Write like Issa: a haiku how-to is a recent release by translator, teacher and writer, David G Lanoue. David is a professor of English at Xavier University of Louisiana and is well known within the haiku community for translating thousands of haiku written by the Japanese master poet, Kobayashi Issa (1763-1828).
The book is available as paperback or e-book through David’s website, HaikuGuy.com.
Having run several Write like Issa workshops, David has now brought together a number of poems by Issa, learnings from the workshops plus the work of other contemporary poets whose writing, at least in part, reflects that of Issa. The result is a book that provides practical guidance: akin to attending one of David’s workshops on how to write like Issa.
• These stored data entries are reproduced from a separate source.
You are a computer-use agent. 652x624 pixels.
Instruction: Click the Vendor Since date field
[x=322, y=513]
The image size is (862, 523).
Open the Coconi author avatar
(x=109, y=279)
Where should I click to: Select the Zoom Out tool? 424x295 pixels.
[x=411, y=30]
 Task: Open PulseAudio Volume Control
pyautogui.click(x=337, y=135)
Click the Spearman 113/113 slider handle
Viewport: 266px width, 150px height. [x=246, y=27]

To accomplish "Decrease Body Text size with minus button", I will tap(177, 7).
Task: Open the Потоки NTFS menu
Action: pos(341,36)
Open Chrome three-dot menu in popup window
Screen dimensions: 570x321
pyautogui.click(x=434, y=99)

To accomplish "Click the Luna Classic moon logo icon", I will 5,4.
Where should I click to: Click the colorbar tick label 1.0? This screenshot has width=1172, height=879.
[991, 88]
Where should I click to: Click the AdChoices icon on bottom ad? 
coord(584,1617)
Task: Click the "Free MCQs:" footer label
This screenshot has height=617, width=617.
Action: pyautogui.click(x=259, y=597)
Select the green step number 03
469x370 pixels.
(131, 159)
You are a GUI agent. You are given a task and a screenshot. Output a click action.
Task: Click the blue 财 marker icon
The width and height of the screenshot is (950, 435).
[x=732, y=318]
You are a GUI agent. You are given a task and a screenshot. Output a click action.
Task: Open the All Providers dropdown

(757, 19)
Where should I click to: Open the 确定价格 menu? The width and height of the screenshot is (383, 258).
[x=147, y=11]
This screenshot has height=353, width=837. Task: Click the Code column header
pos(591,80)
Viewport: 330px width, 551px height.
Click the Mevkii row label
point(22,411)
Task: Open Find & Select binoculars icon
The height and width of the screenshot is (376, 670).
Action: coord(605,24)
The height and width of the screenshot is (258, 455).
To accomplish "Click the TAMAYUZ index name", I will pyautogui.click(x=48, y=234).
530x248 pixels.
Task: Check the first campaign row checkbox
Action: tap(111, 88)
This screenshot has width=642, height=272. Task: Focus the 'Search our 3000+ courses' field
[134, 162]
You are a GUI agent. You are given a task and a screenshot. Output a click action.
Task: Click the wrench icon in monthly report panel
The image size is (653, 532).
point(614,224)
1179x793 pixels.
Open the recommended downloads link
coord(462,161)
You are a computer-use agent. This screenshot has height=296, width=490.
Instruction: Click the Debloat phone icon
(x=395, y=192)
As David argues, Issa is a poet worth following due to his ‘compassion, insight, humor, honesty and leaping imagination’ as can be seen in these examples of Issa’s haiku:
evening moon –
pond snails singing
in the kettle
I’ve managed not to die . . .
from the great bronze
Buddha’s nose . . .
(translations by David G Lanoue)
David’s guidance is invaluable in encouraging modern haiku poets to write with tenderness, freshness and imagination, while also providing writers with the freedom to follow Issa in breaking some of the so-called haiku rules. For example, David encourages poets to write in the first person, as Issa often did. Some modern day examples from the book:
autumn colors –
the scarecrow’s shirt
nicer than mine
(Stanford M Forrester)
the bonsai . . .
my knotty life
a finch in the sun
I am well
David suggests readers should be ready to write new haiku while reading his book. Indeed, given the inspiration provided as you turn from page to page, it is difficult not to write new haiku along the way!
Despite a few minor typos, the purchase of Write like Issa is very definitely money well spent for any contemporary haiku poet. And don’t you love the visual pun provided by the cover!